## REQUIRED WORK
Each record below is to be reproduced without any change.

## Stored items

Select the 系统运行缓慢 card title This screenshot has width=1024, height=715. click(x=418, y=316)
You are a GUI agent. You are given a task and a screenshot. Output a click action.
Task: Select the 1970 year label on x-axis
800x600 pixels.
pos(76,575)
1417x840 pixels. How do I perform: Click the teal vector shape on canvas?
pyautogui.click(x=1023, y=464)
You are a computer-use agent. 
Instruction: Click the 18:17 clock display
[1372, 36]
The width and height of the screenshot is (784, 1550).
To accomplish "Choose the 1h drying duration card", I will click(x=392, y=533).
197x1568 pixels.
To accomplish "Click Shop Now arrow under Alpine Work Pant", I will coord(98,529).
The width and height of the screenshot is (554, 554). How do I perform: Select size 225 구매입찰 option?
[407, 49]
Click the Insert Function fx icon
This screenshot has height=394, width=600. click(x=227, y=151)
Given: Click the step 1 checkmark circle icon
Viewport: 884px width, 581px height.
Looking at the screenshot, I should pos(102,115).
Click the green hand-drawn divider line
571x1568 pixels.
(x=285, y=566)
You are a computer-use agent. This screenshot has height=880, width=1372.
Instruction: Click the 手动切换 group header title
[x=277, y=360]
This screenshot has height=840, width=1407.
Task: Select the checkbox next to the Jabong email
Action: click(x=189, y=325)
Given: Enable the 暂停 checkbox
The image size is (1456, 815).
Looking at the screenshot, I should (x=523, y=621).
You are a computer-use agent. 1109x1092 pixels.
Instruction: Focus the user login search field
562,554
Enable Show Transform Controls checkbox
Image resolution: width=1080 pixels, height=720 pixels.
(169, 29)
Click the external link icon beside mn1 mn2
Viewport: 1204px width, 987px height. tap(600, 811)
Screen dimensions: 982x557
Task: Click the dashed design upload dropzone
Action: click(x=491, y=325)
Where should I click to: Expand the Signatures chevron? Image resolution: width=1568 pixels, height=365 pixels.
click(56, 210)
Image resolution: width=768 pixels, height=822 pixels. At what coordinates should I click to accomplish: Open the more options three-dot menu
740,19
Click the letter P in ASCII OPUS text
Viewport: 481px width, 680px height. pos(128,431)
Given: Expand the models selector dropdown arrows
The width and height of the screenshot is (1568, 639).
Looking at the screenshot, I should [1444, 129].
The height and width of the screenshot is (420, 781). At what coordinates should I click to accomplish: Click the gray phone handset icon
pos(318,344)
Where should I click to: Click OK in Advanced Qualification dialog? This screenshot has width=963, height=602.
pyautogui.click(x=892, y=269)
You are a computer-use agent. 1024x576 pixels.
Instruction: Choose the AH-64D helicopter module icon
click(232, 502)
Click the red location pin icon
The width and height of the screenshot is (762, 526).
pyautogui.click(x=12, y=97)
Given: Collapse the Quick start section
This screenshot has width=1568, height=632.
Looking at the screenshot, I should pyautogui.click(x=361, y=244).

## EXERCISE RESPONSE
Select the 系统运行缓慢 card title This screenshot has width=1024, height=715. click(x=418, y=316)
You are a GUI agent. You are given a task and a screenshot. Output a click action.
Task: Select the 1970 year label on x-axis
800x600 pixels.
pos(76,575)
1417x840 pixels. How do I perform: Click the teal vector shape on canvas?
pyautogui.click(x=1023, y=464)
You are a computer-use agent. 
Instruction: Click the 18:17 clock display
[1372, 36]
The width and height of the screenshot is (784, 1550).
To accomplish "Choose the 1h drying duration card", I will click(x=392, y=533).
197x1568 pixels.
To accomplish "Click Shop Now arrow under Alpine Work Pant", I will coord(98,529).
The width and height of the screenshot is (554, 554). How do I perform: Select size 225 구매입찰 option?
[407, 49]
Click the Insert Function fx icon
This screenshot has height=394, width=600. click(x=227, y=151)
Given: Click the step 1 checkmark circle icon
Viewport: 884px width, 581px height.
Looking at the screenshot, I should pos(102,115).
Click the green hand-drawn divider line
571x1568 pixels.
(x=285, y=566)
You are a computer-use agent. This screenshot has height=880, width=1372.
Instruction: Click the 手动切换 group header title
[x=277, y=360]
This screenshot has height=840, width=1407.
Task: Select the checkbox next to the Jabong email
Action: click(x=189, y=325)
Given: Enable the 暂停 checkbox
The image size is (1456, 815).
Looking at the screenshot, I should (x=523, y=621).
You are a computer-use agent. 1109x1092 pixels.
Instruction: Focus the user login search field
562,554
Enable Show Transform Controls checkbox
Image resolution: width=1080 pixels, height=720 pixels.
(169, 29)
Click the external link icon beside mn1 mn2
Viewport: 1204px width, 987px height. tap(600, 811)
Screen dimensions: 982x557
Task: Click the dashed design upload dropzone
Action: click(x=491, y=325)
Where should I click to: Expand the Signatures chevron? Image resolution: width=1568 pixels, height=365 pixels.
click(56, 210)
Image resolution: width=768 pixels, height=822 pixels. At what coordinates should I click to accomplish: Open the more options three-dot menu
740,19
Click the letter P in ASCII OPUS text
Viewport: 481px width, 680px height. pos(128,431)
Given: Expand the models selector dropdown arrows
The width and height of the screenshot is (1568, 639).
Looking at the screenshot, I should [1444, 129].
The height and width of the screenshot is (420, 781). At what coordinates should I click to accomplish: Click the gray phone handset icon
pos(318,344)
Where should I click to: Click OK in Advanced Qualification dialog? This screenshot has width=963, height=602.
pyautogui.click(x=892, y=269)
You are a computer-use agent. 1024x576 pixels.
Instruction: Choose the AH-64D helicopter module icon
click(232, 502)
Click the red location pin icon
The width and height of the screenshot is (762, 526).
pyautogui.click(x=12, y=97)
Given: Collapse the Quick start section
This screenshot has width=1568, height=632.
Looking at the screenshot, I should pyautogui.click(x=361, y=244).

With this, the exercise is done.